[Entries for pointing to words and elements]
______

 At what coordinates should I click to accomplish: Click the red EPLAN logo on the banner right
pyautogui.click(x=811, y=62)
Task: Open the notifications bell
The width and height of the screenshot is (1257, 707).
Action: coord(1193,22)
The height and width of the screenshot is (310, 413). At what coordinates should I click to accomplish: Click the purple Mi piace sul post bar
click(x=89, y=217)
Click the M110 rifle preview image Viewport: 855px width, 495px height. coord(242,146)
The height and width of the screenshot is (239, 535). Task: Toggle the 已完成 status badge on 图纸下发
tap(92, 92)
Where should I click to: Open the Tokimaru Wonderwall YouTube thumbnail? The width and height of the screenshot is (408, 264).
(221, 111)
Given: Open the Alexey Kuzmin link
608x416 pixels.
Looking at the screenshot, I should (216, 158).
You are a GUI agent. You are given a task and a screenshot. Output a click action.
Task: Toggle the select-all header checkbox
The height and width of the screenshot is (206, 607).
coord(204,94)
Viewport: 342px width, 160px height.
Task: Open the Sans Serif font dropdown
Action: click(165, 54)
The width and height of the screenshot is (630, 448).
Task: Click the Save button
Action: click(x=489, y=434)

______

GOAL –
Lay out every line of the items above as a Markdown table with the columns Row and Item line, numbering the rows in order and leaving out any blank lines.

RESPONSE –
| Row | Item line |
|---|---|
| 1 |  At what coordinates should I click to accomplish: Click the red EPLAN logo on the banner right |
| 2 | pyautogui.click(x=811, y=62) |
| 3 | Task: Open the notifications bell |
| 4 | The width and height of the screenshot is (1257, 707). |
| 5 | Action: coord(1193,22) |
| 6 | The height and width of the screenshot is (310, 413). At what coordinates should I click to accomplish: Click the purple Mi piace sul post bar |
| 7 | click(x=89, y=217) |
| 8 | Click the M110 rifle preview image Viewport: 855px width, 495px height. coord(242,146) |
| 9 | The height and width of the screenshot is (239, 535). Task: Toggle the 已完成 status badge on 图纸下发 |
| 10 | tap(92, 92) |
| 11 | Where should I click to: Open the Tokimaru Wonderwall YouTube thumbnail? The width and height of the screenshot is (408, 264). |
| 12 | (221, 111) |
| 13 | Given: Open the Alexey Kuzmin link |
| 14 | 608x416 pixels. |
| 15 | Looking at the screenshot, I should (216, 158). |
| 16 | You are a GUI agent. You are given a task and a screenshot. Output a click action. |
| 17 | Task: Toggle the select-all header checkbox |
| 18 | The height and width of the screenshot is (206, 607). |
| 19 | coord(204,94) |
| 20 | Viewport: 342px width, 160px height. |
| 21 | Task: Open the Sans Serif font dropdown |
| 22 | Action: click(165, 54) |
| 23 | The width and height of the screenshot is (630, 448). |
| 24 | Task: Click the Save button |
| 25 | Action: click(x=489, y=434) |